* _TASK_
In the records below, begin at the line that has "Expand the tab-row" and stop after the line that has "Enable the Auction"; quote those lines verbatim and nothing more.

[Opening DATA FOR ANALYSIS section]

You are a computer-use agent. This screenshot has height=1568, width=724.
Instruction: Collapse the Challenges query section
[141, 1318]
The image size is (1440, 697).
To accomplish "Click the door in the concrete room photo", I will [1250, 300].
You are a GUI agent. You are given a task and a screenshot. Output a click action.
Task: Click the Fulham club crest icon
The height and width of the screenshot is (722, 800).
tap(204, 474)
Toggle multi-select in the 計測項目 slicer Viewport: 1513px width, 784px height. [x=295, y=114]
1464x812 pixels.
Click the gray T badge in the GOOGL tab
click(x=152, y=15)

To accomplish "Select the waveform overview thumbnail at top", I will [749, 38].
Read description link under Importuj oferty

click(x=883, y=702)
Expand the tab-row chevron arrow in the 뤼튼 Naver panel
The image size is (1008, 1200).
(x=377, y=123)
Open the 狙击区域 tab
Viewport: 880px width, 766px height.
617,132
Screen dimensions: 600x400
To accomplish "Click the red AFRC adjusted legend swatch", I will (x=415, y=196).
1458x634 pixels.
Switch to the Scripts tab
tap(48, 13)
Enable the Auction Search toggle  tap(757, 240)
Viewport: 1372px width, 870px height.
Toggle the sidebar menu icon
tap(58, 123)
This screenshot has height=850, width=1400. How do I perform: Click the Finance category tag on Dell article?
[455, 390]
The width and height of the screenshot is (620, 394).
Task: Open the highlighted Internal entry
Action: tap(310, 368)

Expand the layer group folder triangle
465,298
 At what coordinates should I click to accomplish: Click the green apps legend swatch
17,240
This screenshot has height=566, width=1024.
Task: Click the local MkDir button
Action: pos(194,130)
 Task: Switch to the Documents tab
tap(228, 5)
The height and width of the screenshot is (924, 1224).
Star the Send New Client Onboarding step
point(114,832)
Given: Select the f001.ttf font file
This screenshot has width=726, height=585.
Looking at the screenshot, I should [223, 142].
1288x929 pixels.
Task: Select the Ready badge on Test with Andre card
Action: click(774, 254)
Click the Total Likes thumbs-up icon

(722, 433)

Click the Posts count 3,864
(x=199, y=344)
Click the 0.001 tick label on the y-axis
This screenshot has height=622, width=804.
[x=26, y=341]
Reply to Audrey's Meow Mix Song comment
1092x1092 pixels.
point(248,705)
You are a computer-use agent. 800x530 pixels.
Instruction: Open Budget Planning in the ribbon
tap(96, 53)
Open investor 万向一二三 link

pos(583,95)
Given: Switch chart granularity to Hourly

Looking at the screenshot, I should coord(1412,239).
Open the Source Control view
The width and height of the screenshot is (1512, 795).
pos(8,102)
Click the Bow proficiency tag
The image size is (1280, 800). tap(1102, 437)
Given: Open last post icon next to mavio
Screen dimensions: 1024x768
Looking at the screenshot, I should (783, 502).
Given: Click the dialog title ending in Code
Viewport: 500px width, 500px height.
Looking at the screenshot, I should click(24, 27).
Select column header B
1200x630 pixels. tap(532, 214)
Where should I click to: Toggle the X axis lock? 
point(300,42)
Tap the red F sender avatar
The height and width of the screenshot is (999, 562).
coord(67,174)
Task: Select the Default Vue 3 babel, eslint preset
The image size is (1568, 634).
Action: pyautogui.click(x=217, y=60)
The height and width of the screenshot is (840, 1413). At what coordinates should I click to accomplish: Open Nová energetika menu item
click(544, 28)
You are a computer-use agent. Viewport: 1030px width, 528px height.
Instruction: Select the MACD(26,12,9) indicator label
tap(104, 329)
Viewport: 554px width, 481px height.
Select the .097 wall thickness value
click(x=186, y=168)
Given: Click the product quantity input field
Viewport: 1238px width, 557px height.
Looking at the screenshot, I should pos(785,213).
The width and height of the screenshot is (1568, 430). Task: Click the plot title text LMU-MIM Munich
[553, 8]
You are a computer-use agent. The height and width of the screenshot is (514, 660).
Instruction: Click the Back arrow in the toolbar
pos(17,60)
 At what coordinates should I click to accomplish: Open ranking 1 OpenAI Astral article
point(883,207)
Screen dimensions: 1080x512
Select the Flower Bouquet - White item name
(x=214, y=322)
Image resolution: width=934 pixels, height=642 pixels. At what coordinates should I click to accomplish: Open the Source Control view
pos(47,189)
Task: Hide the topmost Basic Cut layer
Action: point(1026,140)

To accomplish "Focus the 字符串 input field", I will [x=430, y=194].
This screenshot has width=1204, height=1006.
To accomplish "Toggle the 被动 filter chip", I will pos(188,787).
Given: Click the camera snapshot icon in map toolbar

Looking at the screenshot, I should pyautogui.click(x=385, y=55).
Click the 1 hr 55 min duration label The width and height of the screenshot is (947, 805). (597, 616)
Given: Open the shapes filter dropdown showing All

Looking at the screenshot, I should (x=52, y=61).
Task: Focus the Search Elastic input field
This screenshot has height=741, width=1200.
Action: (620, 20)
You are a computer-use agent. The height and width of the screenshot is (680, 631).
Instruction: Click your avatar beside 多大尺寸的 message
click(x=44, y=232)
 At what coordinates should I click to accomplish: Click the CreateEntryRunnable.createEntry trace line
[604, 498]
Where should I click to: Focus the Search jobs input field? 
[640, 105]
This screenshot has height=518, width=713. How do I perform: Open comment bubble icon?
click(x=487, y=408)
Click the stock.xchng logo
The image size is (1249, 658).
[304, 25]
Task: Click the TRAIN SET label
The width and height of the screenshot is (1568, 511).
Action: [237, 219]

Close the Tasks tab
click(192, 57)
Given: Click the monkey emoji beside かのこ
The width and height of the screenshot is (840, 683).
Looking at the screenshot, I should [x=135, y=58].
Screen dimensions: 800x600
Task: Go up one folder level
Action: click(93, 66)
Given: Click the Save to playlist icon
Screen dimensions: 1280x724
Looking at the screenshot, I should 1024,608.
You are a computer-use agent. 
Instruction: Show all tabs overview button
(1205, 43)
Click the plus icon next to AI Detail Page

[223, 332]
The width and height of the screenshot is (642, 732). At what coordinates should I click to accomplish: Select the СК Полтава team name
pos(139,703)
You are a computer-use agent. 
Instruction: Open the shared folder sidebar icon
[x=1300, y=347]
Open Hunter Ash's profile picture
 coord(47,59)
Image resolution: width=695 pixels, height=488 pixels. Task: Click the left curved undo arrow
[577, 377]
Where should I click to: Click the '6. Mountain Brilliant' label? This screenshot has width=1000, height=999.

[Closing DATA FOR ANALYSIS section]

* _COMPLETED TASK_
Expand the tab-row chevron arrow in the 뤼튼 Naver panel
The image size is (1008, 1200).
(x=377, y=123)
Open the 狙击区域 tab
Viewport: 880px width, 766px height.
617,132
Screen dimensions: 600x400
To accomplish "Click the red AFRC adjusted legend swatch", I will (x=415, y=196).
1458x634 pixels.
Switch to the Scripts tab
tap(48, 13)
Enable the Auction Search toggle  tap(757, 240)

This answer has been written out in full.